[EXERCISE GOAL]
Search term "chevron": copy each line of the records that contains it.

Top of AVAILABLE DATA

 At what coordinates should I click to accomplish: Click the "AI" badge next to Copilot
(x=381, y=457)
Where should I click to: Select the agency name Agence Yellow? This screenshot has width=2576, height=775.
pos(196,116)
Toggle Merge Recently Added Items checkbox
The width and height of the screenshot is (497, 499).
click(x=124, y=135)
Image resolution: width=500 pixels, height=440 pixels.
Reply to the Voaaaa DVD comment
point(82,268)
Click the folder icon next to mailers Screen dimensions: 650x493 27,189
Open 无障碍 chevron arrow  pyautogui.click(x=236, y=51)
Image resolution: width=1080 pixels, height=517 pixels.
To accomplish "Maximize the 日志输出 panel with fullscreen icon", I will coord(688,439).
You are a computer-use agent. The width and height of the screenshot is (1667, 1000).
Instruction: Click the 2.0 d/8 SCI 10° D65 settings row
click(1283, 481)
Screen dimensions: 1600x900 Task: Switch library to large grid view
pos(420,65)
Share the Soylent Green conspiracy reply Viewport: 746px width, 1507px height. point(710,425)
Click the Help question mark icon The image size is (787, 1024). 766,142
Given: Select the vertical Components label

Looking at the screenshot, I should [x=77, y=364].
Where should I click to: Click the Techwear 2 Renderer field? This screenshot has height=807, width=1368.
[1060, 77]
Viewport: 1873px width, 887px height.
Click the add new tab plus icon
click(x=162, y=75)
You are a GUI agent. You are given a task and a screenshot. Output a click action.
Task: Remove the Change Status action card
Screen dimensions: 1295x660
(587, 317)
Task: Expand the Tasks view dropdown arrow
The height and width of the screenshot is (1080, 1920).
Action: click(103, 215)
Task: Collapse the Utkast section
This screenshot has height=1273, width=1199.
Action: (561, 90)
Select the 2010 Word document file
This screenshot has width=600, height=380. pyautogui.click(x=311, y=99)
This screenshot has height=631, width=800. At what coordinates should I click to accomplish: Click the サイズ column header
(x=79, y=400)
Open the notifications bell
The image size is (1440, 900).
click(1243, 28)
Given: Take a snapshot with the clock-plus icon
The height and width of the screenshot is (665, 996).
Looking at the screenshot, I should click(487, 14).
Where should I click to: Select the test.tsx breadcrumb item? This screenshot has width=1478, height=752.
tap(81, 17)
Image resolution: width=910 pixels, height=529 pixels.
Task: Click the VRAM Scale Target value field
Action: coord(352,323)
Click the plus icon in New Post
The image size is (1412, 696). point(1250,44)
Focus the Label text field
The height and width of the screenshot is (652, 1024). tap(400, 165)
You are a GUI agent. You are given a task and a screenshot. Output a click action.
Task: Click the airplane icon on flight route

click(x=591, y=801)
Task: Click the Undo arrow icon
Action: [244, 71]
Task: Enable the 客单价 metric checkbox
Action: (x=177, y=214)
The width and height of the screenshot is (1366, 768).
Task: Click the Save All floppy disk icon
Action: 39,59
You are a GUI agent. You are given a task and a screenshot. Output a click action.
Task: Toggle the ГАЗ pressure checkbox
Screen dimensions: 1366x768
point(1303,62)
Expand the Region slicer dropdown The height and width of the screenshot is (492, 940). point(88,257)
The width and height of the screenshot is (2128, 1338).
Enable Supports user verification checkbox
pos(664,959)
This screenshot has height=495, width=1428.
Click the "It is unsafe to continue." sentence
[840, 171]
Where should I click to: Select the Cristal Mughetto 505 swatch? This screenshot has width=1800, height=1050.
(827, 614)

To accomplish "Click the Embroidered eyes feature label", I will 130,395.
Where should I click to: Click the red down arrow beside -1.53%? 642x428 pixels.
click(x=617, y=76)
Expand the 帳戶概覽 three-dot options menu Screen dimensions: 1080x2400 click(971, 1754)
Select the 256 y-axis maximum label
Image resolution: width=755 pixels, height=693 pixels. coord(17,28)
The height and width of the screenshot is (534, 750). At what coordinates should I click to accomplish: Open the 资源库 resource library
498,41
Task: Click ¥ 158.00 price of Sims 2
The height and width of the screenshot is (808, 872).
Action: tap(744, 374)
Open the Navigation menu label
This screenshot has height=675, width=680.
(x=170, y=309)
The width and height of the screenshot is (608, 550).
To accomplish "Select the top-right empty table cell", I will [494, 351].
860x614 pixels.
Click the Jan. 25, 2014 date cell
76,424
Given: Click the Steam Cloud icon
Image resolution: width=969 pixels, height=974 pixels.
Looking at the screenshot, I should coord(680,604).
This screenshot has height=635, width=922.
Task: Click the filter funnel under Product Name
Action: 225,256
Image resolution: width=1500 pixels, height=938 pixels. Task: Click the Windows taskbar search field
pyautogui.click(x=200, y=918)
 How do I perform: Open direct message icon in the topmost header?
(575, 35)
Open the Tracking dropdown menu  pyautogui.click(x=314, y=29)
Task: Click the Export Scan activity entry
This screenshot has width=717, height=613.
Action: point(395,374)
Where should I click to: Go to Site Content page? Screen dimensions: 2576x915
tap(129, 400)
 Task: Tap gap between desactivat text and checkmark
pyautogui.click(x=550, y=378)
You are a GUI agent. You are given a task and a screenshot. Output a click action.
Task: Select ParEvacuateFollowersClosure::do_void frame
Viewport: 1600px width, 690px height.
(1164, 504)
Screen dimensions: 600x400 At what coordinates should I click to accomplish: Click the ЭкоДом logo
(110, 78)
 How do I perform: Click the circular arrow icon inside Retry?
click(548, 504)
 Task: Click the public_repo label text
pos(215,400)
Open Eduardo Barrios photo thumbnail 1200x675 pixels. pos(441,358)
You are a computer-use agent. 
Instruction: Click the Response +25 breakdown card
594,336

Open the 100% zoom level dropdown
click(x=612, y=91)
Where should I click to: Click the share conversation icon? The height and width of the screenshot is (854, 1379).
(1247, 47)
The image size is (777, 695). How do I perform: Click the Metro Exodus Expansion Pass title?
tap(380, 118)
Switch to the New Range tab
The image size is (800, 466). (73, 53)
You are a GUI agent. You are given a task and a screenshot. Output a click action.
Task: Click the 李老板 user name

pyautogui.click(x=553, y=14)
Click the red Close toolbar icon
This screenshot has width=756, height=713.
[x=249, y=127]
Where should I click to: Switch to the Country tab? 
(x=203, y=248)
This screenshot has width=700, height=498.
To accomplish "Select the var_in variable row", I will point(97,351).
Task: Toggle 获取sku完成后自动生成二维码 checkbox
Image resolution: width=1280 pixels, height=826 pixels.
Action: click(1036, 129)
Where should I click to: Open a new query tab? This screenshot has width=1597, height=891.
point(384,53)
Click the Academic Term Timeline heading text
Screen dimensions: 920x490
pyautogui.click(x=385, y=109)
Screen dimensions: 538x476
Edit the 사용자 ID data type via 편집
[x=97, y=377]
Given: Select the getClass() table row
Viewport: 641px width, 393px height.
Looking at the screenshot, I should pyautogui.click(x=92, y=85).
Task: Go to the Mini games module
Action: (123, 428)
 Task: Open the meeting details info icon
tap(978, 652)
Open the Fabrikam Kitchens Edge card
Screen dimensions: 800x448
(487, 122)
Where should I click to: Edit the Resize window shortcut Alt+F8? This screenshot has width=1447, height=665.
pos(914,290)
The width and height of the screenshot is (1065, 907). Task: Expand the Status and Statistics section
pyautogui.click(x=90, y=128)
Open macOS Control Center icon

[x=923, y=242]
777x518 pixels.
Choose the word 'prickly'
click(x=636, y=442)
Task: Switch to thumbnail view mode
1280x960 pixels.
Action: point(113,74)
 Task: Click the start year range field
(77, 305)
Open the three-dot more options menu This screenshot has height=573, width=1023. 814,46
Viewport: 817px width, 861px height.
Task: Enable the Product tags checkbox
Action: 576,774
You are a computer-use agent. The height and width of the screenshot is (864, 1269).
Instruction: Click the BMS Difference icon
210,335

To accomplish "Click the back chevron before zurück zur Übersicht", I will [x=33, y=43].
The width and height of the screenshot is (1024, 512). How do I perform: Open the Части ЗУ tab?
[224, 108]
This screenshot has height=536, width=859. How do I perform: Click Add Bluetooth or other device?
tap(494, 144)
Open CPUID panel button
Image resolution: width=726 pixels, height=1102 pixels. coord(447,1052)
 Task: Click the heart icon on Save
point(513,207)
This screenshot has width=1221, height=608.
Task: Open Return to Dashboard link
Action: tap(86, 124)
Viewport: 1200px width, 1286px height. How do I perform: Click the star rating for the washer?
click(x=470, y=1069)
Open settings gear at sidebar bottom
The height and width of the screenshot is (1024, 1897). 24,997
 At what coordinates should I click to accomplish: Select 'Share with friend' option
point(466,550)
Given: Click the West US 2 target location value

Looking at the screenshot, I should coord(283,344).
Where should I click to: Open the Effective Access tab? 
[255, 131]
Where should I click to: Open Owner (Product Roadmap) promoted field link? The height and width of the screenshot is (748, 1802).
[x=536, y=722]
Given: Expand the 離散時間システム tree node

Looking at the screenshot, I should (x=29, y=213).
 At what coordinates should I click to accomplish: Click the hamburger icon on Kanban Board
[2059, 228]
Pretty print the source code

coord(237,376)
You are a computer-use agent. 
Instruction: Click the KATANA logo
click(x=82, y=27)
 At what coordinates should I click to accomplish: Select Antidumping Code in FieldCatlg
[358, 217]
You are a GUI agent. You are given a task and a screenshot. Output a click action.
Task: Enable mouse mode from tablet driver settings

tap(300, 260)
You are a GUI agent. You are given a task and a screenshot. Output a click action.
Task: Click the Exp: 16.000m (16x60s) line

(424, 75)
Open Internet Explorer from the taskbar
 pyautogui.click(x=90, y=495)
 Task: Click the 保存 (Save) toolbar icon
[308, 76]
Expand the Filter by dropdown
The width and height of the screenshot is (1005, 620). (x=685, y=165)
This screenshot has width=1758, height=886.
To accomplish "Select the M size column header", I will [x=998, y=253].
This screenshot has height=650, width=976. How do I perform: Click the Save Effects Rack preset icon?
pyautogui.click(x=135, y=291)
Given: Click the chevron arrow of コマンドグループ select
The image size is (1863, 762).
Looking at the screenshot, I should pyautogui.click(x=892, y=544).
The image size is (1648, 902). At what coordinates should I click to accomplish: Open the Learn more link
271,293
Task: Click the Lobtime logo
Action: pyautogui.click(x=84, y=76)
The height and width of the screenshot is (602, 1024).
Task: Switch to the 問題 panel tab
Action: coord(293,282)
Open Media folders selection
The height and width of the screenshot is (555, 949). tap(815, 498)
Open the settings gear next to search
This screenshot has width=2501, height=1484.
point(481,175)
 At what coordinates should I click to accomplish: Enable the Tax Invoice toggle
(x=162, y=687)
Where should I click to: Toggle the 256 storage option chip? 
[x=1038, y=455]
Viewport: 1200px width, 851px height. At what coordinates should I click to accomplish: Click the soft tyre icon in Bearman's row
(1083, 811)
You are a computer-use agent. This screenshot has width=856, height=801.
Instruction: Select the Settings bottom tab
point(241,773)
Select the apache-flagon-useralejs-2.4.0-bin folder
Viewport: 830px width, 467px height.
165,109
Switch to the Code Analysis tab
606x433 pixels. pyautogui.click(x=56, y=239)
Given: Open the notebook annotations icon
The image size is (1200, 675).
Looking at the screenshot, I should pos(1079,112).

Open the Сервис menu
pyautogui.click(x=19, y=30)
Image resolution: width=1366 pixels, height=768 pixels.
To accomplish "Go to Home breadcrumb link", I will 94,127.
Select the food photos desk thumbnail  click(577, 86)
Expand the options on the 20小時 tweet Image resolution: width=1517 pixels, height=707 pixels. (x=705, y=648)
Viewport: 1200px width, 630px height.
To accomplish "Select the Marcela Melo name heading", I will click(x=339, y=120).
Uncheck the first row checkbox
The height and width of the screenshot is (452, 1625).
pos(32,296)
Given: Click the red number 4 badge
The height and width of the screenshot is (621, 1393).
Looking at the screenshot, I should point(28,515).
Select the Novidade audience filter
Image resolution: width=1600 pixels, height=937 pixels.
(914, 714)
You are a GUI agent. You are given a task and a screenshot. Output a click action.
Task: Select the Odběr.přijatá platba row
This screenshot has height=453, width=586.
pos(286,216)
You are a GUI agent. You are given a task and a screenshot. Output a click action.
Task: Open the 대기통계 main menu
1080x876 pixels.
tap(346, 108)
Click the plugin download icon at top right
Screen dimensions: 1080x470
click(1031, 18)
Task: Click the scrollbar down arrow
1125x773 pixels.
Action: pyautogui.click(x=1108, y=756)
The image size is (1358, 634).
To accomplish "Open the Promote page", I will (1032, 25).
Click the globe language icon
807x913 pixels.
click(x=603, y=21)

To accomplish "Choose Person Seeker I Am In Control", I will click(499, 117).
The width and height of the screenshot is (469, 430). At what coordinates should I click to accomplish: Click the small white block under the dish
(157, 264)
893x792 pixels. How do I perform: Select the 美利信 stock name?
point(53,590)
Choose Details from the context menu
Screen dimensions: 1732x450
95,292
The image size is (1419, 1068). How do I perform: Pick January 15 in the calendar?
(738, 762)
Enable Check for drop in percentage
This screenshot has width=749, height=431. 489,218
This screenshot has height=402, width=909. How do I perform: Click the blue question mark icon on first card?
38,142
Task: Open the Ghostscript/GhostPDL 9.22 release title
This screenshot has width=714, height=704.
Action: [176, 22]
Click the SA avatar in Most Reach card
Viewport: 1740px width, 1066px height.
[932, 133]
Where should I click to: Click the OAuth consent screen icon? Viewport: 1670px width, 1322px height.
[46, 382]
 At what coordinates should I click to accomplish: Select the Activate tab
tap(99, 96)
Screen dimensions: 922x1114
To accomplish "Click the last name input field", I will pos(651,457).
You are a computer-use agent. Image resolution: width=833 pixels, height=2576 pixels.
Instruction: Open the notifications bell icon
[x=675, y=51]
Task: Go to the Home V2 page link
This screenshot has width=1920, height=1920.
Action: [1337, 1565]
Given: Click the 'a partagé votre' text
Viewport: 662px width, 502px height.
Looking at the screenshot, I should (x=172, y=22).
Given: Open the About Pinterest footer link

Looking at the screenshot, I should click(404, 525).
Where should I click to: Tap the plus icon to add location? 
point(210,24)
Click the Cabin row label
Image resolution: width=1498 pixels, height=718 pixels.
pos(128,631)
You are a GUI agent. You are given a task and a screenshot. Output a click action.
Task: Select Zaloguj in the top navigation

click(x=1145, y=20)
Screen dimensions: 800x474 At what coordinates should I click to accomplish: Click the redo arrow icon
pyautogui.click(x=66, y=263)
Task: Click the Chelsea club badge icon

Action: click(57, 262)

Bottom of AVAILABLE DATA

[TASK SOLUTION]
Open 无障碍 chevron arrow  pyautogui.click(x=236, y=51)
To accomplish "Click the back chevron before zurück zur Übersicht", I will [x=33, y=43].
Given: Click the chevron arrow of コマンドグループ select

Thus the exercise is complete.